Tackling ‘Moothane’ problem – cutting greenhouse gas from livestock

A new collaboration between scientists, engineers, industry and farming experts hopes to demonstrate how clever technology can reduce the powerful greenhouse gases released by livestock to help agriculture reach carbon emissions targets.

Methane, released when livestock belch and pass wind, is about 30 times as effective as carbon dioxide in trapping heat over a 100-year timescale.

The methane released by animals such as cows accounts for about 50 per cent of agricultural greenhouse gas emissions and represents a major barrier for the farming sector to meet net zero targets.

The new project, a collaboration between Durham University, the University of Nottingham, sustainable technologies leader Johnson Matthey, and NFU Energy, will test the feasibility of catalytic equipment to safely decompose methane in barn air, where it is most concentrated and preventing it from being released into the wider atmosphere.

The £250,000 project, partly funded by UKRI’s Farming Innovation Pathways funding grants, will build on existing technology and look specifically at how to adapt this to the agricultural sector.

If successful, the team hopes that this could pave the way for a new “farm-ready” technology which could have a significant impact on reducing the greenhouse gas emissions of livestock farming.
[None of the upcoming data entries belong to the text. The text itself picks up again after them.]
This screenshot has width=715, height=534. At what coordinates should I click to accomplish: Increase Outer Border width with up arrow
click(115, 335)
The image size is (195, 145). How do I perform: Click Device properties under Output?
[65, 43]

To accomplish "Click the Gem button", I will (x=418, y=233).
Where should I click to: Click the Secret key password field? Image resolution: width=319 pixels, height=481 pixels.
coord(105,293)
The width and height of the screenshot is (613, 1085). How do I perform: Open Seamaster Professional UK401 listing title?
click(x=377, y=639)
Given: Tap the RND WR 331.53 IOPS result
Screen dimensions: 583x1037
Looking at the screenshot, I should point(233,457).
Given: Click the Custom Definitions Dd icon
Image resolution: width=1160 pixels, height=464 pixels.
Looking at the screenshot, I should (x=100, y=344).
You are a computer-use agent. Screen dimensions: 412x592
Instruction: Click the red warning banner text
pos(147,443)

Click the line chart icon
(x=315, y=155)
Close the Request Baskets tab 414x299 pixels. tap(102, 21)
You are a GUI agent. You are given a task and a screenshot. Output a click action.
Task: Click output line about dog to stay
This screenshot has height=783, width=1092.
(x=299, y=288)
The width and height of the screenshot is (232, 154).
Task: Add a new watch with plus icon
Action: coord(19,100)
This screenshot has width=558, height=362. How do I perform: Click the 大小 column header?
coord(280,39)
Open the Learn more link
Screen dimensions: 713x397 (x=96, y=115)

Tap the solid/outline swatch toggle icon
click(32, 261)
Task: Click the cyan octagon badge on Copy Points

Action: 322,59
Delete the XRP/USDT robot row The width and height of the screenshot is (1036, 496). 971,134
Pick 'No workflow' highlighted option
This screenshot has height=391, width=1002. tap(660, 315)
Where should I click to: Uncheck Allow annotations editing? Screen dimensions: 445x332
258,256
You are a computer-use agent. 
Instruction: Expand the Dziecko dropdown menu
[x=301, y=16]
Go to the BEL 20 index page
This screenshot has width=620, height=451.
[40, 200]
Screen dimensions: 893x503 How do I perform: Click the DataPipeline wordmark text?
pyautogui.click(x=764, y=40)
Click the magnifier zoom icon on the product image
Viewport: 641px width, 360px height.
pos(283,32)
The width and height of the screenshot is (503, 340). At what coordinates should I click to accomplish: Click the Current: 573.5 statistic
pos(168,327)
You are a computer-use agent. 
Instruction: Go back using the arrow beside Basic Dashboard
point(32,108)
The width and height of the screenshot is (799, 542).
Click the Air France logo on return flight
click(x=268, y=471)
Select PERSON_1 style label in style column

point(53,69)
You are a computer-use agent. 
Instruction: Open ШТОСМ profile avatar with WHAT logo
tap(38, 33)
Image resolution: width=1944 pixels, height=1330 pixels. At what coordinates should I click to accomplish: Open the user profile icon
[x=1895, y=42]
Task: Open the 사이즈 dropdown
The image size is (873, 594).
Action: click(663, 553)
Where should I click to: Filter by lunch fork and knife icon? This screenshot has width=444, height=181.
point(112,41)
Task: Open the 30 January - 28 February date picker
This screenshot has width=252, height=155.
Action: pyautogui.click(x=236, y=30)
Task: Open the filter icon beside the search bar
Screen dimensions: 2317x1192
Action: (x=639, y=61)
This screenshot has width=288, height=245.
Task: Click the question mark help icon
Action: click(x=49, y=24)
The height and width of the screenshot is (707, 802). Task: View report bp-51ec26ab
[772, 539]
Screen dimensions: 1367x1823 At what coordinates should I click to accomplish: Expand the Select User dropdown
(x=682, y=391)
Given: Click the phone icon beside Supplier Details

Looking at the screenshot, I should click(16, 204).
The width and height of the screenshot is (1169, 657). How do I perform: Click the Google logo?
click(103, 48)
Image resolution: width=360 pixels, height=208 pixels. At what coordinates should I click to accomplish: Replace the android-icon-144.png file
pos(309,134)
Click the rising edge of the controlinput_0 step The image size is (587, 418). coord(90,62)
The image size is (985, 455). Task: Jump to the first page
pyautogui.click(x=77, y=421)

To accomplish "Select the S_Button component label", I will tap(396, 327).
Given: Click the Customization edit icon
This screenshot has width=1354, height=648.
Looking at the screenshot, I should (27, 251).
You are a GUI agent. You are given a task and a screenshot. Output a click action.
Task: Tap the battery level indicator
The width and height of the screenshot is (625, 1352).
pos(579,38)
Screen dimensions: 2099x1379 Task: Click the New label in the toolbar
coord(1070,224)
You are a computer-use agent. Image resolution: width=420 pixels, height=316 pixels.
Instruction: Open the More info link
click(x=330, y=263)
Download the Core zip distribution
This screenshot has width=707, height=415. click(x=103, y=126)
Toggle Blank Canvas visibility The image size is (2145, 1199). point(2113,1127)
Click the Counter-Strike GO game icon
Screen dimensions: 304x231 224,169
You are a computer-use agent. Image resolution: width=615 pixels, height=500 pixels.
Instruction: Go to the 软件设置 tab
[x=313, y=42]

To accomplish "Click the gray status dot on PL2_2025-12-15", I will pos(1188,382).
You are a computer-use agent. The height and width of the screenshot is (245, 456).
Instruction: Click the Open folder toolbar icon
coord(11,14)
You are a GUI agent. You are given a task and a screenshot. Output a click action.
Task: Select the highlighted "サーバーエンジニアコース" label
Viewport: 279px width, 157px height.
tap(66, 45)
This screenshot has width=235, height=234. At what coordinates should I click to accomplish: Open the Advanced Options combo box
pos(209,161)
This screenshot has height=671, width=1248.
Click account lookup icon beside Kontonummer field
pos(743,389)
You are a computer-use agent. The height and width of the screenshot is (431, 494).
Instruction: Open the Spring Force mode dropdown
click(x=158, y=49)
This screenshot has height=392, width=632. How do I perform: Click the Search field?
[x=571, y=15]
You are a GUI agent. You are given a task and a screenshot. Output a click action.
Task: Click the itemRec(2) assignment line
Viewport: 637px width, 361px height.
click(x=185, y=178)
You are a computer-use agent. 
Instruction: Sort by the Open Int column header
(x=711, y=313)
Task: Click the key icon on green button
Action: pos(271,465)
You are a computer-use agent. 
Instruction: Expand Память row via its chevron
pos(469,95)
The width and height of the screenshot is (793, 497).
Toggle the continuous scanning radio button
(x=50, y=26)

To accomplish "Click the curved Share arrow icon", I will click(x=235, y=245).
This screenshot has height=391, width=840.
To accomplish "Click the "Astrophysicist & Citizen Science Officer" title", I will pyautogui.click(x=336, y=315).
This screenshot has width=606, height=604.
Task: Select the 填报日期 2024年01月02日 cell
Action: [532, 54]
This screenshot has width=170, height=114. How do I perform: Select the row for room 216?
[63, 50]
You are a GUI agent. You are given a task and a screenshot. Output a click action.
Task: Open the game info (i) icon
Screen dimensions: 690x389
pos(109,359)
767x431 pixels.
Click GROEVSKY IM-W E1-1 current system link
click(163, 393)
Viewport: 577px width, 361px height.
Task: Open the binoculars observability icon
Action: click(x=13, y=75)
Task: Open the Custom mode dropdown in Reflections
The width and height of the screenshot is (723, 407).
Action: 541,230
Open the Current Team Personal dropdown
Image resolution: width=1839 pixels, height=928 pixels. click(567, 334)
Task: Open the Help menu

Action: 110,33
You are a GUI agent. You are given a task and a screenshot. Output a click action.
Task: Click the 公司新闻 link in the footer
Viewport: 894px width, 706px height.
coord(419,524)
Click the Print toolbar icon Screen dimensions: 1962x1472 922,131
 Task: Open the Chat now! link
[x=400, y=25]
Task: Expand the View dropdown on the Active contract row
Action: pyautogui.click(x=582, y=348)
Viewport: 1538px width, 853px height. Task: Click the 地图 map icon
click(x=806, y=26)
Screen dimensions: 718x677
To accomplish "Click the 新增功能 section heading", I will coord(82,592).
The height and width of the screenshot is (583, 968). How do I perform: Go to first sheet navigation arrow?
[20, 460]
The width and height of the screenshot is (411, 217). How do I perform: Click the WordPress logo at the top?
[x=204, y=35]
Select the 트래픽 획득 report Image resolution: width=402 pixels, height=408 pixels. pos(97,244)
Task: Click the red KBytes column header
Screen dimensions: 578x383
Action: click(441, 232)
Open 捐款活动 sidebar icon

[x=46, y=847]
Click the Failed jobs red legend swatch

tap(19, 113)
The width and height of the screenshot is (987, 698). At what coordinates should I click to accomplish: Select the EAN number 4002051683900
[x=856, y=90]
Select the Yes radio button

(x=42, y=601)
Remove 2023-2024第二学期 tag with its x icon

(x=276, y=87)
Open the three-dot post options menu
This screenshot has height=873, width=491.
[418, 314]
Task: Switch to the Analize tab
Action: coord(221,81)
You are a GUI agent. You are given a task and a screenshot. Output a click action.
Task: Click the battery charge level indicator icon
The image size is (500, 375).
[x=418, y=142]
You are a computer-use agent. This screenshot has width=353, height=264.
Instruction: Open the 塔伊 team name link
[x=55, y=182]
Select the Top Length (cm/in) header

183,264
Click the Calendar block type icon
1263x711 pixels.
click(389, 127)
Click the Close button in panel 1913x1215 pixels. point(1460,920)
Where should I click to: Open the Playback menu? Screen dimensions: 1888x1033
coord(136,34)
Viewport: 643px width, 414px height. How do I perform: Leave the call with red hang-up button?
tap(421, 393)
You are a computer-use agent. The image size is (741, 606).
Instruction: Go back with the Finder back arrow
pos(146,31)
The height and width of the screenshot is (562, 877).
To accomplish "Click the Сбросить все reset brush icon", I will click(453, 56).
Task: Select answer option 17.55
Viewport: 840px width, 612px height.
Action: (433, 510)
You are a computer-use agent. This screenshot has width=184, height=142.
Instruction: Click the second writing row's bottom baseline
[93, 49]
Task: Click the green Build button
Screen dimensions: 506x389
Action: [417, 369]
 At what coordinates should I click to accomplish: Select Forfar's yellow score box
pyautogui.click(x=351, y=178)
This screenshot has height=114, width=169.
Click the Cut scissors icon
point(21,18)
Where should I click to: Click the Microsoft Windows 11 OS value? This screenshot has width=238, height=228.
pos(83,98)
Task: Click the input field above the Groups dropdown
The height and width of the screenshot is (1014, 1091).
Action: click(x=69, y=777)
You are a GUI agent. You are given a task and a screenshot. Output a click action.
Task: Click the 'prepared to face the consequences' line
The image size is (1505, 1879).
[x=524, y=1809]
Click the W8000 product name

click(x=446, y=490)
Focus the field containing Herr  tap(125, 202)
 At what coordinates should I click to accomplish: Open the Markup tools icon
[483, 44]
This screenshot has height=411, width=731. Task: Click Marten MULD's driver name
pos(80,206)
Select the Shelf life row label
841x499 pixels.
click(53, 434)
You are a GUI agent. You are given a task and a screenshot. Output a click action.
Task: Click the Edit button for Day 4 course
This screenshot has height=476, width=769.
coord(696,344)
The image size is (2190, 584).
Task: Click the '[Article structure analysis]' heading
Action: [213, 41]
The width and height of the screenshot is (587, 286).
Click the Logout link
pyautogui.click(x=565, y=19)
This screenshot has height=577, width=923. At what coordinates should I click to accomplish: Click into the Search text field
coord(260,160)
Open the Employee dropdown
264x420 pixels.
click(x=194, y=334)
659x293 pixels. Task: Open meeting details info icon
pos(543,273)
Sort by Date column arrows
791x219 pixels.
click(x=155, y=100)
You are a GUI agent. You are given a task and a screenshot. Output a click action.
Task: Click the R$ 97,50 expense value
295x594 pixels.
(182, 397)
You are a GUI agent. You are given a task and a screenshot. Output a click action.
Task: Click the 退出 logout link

Dr Simon Beaumont, Associate Professor in Chemistry at Durham University, said, “Methane from livestock – or ‘moothane’ – accounts for about 50 per cent of greenhouse gas emissions from the agricultural sector, and around one third of this is released indoors.

“So, whilst ‘moothane’ is a significant challenge for the farming industry, there is also a real opportunity to solve this challenge and in doing so, help this industry take a big step towards carbon-reduction.”

The project brings together experts from academia and industry to take a multidisciplinary approach to tackling the ‘moothane’ problem.

Experts from University of Nottingham, led by Dr Jon McKechnie, will assess the financial viability and overall climate impacts of deploying catalytic technologies to manage livestock methane emissions in the UK.

Johnson Matthey, a global leader in sustainable technologies, has existing methane-catalyst technology (COMET ® technology), for use within underground mining operations, which they hope to re-configure through this project to help address the needs of the livestock farming industry. The concentration of methane emitted in the ventilation air from mines is low, typically less than 1%, which makes performing any useful chemistry challenging. The concentration of methane in dairy barns is even lower than air from mines, presenting even greater technical challenges.

Durham University’s departments of Chemistry and Engineering will be leading on testing the catalysts within this existing technology, to understand if the technology can work in cattle barns where the methane in the air is very diluted. The University’s experts will also investigate what impact other variables, such as barn design, time of year and other components in barn air, may have.

As a leading energy consultancy with a particular focus on agriculture and horticulture, NFU Energy will be bring specialist knowledge around industry and market constraints to the project.

The hope is that by combining expertise from industry and academia, this project will help accelerate progress towards a potential solution that can be easily deployed by farmers to help reduce the climate impacts of livestock farming.

The Farming Innovation Pathways competition is a partnership between UKRI’s Transforming Food Production (TFP) challenge and the Department for Environment, Food and Rural Affairs’ (Defra) Farming Innovation Programme (FIP).

Speaking about funding, Department for Environment, Food and Rural Affairs (Defra) Science & Innovation Minister, Jo Churchill said: “Innovation is a vital way to address the challenges currently facing the agricultural and horticultural sectors. New ideas, technologies and processes will play a key role in helping farmers, growers and businesses to become more productive. They will also enable the sector to be more environmentally sustainable and resilient, whilst helping it achieve its net zero ambitions.”

Katrina Hayter, UKRI Challenge Director for the TFP challenge said: “As the UK gets ready to host COP26 in November, it is timely that we can unveil so many great projects in the vital area of agriculture that will help meet our net zero goals.

“Working closely with farmers in the innovation process means that pressing challenges are identified. Solving these challenges will result in maximising productivity, reducing emissions, and making our farms more resilient and sustainable.”